● DATA PROVIDED
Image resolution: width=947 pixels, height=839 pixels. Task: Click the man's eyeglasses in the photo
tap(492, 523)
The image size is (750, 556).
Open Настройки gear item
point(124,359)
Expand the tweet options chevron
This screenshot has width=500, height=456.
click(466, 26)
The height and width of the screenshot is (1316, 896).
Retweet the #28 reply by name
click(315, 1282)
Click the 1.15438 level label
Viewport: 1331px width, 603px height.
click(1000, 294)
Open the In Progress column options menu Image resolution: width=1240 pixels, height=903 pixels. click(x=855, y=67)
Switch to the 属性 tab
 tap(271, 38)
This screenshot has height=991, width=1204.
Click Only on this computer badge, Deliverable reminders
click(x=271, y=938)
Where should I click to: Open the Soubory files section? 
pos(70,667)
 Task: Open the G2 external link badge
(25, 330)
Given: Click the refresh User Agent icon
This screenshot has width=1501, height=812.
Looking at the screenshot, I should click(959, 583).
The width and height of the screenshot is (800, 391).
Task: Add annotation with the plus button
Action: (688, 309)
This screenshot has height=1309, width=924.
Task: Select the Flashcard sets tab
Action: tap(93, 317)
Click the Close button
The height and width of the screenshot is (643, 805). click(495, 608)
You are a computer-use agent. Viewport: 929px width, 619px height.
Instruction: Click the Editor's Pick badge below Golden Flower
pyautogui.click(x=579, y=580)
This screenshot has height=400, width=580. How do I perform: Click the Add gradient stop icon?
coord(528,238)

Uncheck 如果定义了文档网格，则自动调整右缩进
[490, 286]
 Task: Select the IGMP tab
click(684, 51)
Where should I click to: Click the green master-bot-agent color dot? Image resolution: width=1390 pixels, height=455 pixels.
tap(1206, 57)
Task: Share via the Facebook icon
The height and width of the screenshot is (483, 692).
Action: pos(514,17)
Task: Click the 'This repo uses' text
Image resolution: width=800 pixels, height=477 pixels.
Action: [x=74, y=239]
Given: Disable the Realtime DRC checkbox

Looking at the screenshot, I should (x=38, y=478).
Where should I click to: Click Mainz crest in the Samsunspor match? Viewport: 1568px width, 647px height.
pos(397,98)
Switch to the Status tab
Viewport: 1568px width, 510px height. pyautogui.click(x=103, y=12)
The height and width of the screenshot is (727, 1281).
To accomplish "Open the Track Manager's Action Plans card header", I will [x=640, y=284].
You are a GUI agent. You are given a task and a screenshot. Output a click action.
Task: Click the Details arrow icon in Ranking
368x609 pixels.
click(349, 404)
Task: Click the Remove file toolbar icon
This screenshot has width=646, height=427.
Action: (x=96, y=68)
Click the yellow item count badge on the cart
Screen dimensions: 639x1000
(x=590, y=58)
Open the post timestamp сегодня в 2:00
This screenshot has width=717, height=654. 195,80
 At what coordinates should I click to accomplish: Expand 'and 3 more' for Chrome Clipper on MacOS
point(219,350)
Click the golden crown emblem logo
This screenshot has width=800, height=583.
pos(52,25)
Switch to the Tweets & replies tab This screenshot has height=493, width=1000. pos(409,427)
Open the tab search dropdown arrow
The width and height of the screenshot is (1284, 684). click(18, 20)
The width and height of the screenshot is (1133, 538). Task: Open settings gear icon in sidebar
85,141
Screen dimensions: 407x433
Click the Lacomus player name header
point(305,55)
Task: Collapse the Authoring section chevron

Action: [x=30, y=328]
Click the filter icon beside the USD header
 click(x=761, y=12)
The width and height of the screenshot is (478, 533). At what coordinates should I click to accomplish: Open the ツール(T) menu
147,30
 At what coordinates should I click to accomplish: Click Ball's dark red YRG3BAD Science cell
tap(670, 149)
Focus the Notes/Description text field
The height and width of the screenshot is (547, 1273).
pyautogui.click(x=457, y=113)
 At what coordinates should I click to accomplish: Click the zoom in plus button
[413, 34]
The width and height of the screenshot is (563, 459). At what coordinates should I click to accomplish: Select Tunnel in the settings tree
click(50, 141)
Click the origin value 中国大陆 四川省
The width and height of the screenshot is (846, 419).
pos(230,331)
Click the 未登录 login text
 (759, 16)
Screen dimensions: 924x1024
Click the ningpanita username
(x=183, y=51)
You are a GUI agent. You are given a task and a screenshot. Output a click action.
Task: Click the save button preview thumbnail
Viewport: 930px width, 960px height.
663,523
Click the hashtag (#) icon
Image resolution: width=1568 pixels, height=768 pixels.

● WORK INSTRUCTIONS
From the material above, set down exactly the lines starting at the one with "Open Настройки gear item" and ending at the one with "Given: Click the refresh User Agent icon", end lines included.

● REPLY TO THE TASK
Open Настройки gear item
point(124,359)
Expand the tweet options chevron
This screenshot has width=500, height=456.
click(466, 26)
The height and width of the screenshot is (1316, 896).
Retweet the #28 reply by name
click(315, 1282)
Click the 1.15438 level label
Viewport: 1331px width, 603px height.
click(1000, 294)
Open the In Progress column options menu Image resolution: width=1240 pixels, height=903 pixels. click(x=855, y=67)
Switch to the 属性 tab
 tap(271, 38)
This screenshot has height=991, width=1204.
Click Only on this computer badge, Deliverable reminders
click(x=271, y=938)
Where should I click to: Open the Soubory files section? 
pos(70,667)
 Task: Open the G2 external link badge
(25, 330)
Given: Click the refresh User Agent icon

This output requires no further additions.